WHAT IS BEING ASKED :: The reply should be a single number: the count of lines below that contain the word "computer".

Stored records
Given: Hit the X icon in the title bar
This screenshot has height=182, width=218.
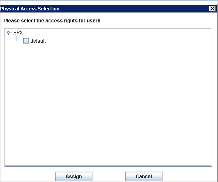Looking at the screenshot, I should point(213,9).
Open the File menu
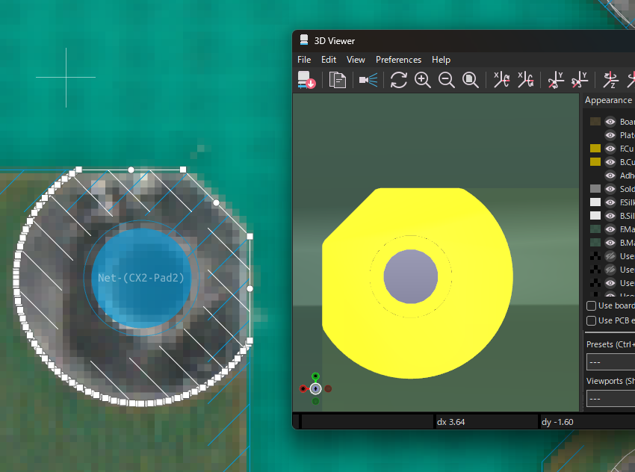This screenshot has width=635, height=472. coord(304,60)
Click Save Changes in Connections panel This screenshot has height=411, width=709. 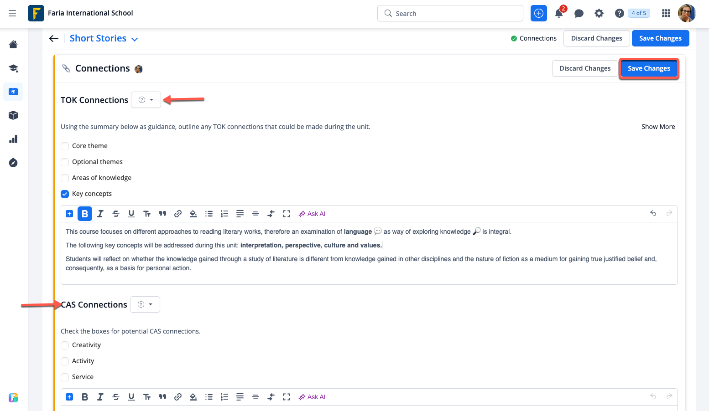coord(649,68)
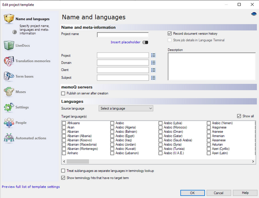Select the People sidebar icon

pos(9,123)
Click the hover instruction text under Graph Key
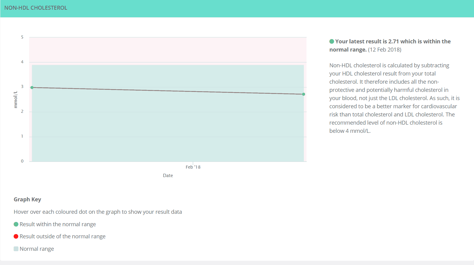This screenshot has width=474, height=265. [98, 212]
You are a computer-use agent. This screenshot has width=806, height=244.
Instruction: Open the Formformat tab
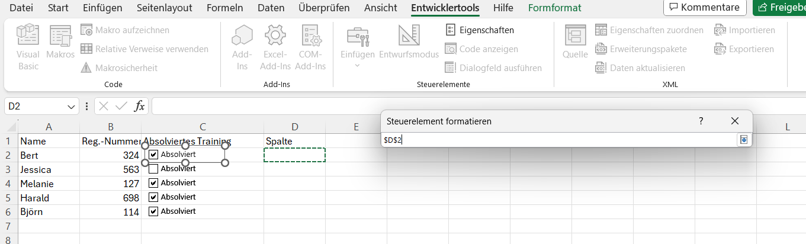pyautogui.click(x=554, y=8)
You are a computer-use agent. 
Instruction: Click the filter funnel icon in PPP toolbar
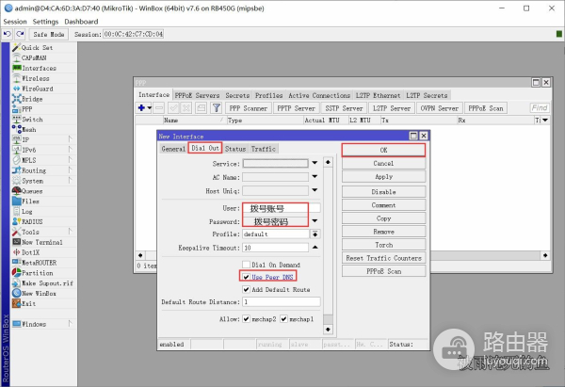pyautogui.click(x=217, y=107)
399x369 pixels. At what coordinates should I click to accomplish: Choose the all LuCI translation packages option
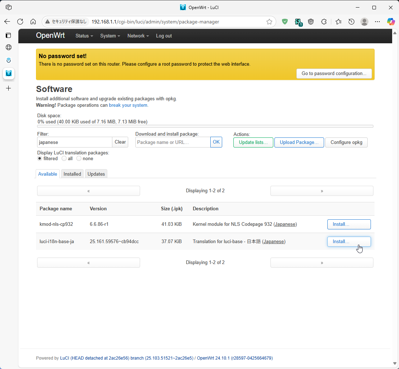coord(64,158)
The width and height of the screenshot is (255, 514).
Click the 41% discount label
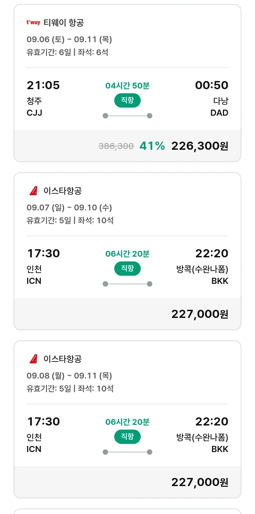[x=152, y=146]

WRITTEN SOLUTION :: 2